**Stored records:**
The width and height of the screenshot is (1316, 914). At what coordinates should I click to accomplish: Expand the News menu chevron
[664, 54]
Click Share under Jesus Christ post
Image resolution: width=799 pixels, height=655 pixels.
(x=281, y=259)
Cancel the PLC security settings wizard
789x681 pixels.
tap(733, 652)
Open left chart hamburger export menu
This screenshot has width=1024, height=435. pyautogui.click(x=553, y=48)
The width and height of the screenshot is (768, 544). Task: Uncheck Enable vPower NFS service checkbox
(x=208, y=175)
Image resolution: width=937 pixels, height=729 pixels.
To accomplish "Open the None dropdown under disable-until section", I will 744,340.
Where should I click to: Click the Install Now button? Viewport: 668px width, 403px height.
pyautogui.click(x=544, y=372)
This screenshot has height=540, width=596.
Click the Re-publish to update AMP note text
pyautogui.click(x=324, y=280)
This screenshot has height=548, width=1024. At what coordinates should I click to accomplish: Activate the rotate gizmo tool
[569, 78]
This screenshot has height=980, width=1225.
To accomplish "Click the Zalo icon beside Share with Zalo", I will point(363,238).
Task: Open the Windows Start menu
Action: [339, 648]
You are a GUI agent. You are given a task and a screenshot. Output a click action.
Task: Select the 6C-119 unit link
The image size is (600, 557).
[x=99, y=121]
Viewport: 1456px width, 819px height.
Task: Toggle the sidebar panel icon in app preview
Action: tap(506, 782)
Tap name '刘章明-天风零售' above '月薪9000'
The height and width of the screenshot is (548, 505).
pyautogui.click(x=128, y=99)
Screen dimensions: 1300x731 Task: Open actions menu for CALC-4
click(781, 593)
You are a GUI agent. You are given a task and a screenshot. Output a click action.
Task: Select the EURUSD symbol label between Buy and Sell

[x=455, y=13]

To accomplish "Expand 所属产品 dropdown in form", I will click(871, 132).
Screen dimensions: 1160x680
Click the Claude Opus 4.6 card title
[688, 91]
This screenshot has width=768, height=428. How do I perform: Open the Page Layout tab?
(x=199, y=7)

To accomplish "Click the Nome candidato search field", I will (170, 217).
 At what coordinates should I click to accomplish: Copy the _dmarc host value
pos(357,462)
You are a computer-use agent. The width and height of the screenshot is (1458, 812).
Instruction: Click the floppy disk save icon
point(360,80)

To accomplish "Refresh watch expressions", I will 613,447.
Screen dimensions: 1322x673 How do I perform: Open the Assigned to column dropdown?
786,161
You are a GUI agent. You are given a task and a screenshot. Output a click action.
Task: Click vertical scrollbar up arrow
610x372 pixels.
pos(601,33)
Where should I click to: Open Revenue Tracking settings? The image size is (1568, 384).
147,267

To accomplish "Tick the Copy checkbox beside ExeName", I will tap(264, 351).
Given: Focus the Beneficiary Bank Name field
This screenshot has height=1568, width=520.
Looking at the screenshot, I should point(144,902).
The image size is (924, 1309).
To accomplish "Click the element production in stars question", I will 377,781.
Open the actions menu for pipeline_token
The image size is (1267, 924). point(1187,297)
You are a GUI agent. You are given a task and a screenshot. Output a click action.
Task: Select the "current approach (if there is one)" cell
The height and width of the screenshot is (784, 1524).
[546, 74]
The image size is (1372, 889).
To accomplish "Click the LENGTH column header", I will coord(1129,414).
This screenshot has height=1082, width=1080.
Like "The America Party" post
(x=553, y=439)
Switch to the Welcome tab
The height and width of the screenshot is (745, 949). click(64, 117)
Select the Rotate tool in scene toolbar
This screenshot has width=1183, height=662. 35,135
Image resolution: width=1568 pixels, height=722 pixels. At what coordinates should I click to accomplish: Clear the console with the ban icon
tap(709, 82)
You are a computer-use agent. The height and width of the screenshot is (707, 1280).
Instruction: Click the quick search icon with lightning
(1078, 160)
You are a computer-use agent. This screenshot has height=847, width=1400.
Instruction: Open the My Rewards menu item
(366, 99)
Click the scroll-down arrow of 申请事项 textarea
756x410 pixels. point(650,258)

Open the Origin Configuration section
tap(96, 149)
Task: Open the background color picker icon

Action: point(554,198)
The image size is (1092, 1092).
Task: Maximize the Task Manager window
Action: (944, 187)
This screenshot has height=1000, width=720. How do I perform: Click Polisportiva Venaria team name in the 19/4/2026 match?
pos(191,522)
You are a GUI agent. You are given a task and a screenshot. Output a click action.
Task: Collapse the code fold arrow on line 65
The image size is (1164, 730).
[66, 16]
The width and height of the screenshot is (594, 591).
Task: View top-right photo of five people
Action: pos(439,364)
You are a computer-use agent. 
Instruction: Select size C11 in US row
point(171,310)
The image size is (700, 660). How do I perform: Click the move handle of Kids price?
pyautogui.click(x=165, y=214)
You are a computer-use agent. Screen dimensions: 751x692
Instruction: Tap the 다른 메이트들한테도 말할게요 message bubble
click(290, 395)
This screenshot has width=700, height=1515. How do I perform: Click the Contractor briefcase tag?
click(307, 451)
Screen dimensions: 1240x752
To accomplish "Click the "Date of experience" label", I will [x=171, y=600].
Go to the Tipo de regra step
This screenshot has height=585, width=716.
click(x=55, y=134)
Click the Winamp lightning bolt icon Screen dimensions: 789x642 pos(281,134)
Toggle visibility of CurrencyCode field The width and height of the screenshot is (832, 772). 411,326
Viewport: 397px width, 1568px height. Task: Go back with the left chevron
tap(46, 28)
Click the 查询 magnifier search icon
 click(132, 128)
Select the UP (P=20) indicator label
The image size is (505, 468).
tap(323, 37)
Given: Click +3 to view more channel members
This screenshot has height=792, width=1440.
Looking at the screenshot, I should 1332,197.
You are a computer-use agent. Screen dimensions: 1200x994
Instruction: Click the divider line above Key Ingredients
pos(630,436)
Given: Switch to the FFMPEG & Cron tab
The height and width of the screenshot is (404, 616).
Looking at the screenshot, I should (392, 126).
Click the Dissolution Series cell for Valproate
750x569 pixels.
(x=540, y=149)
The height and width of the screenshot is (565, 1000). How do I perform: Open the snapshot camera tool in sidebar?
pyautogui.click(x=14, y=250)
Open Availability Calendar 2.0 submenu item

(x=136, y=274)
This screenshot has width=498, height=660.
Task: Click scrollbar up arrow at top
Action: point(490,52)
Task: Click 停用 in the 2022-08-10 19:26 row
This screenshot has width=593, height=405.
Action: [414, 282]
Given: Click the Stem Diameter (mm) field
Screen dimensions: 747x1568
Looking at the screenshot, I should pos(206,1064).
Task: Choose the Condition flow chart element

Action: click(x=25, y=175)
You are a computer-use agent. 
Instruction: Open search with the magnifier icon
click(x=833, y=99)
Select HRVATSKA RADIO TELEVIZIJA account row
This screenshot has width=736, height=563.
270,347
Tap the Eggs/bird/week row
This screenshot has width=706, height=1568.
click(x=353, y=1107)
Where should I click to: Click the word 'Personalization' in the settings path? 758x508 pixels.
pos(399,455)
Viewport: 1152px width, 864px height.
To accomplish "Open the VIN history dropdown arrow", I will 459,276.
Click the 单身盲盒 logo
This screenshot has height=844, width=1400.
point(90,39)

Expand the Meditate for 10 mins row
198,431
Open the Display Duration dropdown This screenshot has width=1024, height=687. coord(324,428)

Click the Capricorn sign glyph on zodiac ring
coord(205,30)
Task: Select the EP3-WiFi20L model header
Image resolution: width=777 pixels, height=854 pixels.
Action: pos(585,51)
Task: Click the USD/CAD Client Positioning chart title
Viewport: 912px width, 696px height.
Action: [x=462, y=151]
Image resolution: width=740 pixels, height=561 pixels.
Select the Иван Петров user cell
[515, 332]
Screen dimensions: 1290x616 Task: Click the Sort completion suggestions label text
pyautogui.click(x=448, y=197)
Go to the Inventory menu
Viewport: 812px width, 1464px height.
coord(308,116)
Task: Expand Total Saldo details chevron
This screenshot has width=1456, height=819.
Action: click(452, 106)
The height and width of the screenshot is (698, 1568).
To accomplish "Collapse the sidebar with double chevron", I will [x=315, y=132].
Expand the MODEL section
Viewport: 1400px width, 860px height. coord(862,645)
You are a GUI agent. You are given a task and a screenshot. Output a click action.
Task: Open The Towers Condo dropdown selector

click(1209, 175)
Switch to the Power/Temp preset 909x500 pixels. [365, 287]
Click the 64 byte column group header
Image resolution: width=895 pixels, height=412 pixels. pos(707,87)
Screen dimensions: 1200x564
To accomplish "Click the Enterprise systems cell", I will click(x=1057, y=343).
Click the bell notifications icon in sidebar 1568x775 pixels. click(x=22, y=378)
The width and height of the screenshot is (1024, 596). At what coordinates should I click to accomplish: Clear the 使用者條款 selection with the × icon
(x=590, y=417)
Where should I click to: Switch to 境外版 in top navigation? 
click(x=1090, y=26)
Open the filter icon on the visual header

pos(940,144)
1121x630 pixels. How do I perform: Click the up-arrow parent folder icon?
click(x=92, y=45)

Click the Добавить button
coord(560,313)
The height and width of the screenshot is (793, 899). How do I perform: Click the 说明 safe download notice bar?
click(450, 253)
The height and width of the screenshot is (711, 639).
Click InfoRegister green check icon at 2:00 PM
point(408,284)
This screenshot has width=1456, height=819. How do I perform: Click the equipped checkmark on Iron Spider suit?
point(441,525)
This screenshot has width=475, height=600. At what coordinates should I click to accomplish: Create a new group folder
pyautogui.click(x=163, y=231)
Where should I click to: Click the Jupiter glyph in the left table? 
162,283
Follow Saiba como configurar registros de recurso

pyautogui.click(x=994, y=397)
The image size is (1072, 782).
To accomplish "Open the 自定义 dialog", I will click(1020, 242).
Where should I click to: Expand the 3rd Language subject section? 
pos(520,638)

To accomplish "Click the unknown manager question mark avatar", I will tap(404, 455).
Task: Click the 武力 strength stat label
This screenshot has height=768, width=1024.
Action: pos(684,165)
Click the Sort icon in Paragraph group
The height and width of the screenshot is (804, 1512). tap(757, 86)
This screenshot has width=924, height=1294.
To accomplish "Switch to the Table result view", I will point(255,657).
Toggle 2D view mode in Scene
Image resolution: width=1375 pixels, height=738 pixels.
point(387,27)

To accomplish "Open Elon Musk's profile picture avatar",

**Exercise details:**
Sift the data above for lines with "avatar", then copy each one.

**Written answer:**
To accomplish "Click the unknown manager question mark avatar", I will tap(404, 455).
To accomplish "Open Elon Musk's profile picture avatar",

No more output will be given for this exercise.